A Nevada judge has ruled that billionaire media mogul Rupert Murdoch and his family can hold a secret court battle over the future of his vast media empire behind closed doors.
The judge rejected a petition by a coalition of media organizations, including CNN, The New York Times, NPR, the Washington Post, Reuters and ABC, to unseal the case and allow access.
Though the Murdoch family is fighting over the trust and who will ultimately have control of the family businesses after the 93-year-old’s death, all of those involved agreed to sealing the case.
Nevada offers one of the most private court settings for issues like family trust decisions, allowing parties and judges to lock the cases behind closed doors to such an extreme degree that their very existence is not even publicized on court dockets. The existence of the case remained under wraps until The New York Times first reported on it in July.
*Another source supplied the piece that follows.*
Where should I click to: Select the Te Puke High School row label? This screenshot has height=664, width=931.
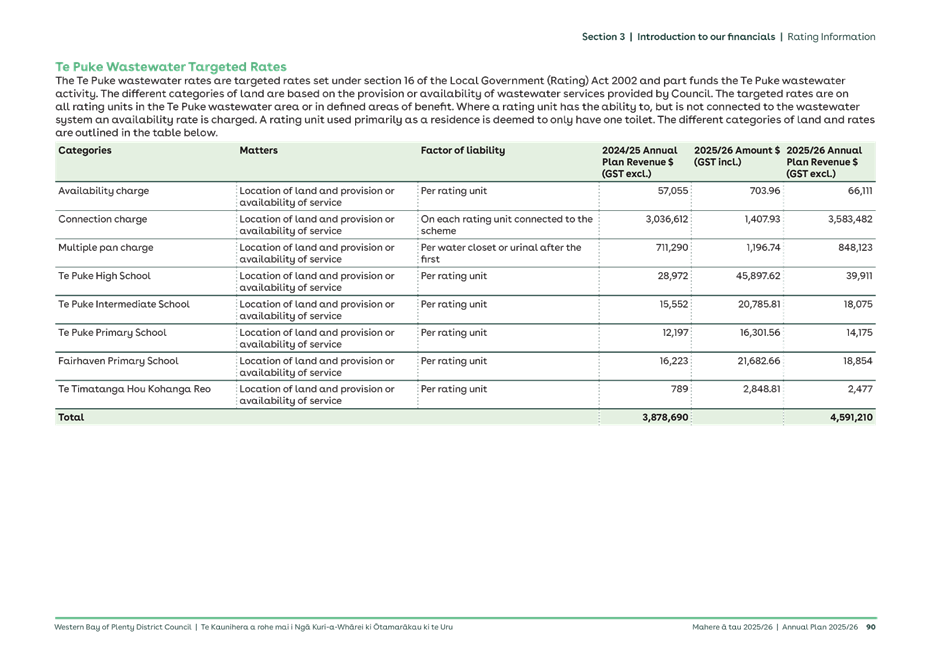105,275

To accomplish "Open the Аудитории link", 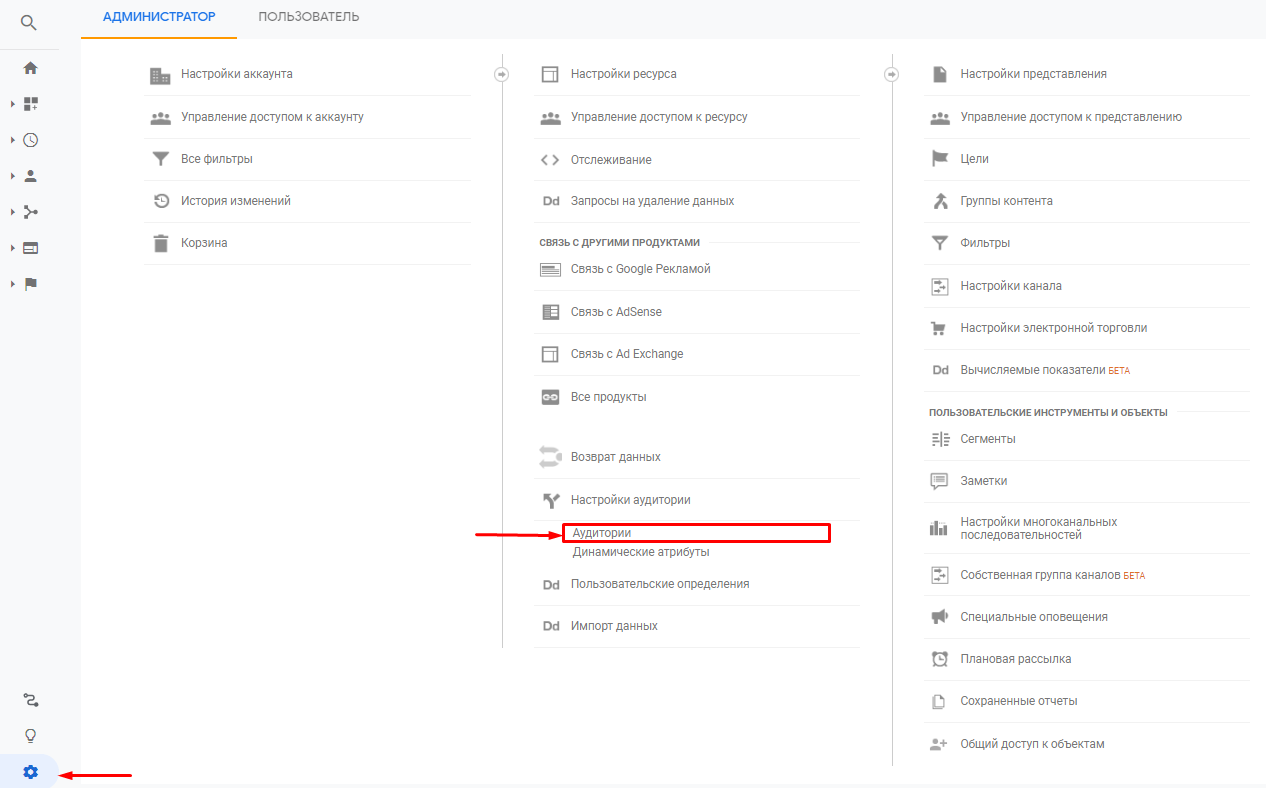I will coord(602,533).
In a now-public docket, the case is only identified as “The Matter of the Doe 1 Trust, PR23-00813“.
Attorneys for the family members said in court filings that the case should remain sealed because it would otherwise reveal confidential information related to Murdoch’s business, which includes companies like the right-wing cable outlet Fox News and The Wall Street Journal, and could jeopardize Murdoch’s physical safety.
The judge agreed, writing, “A family trust like the one at issue in this case, even when it is a stockholder in publicly traded companies, is essentially a private legal arrangement, as the applicable sealing statues recognize.”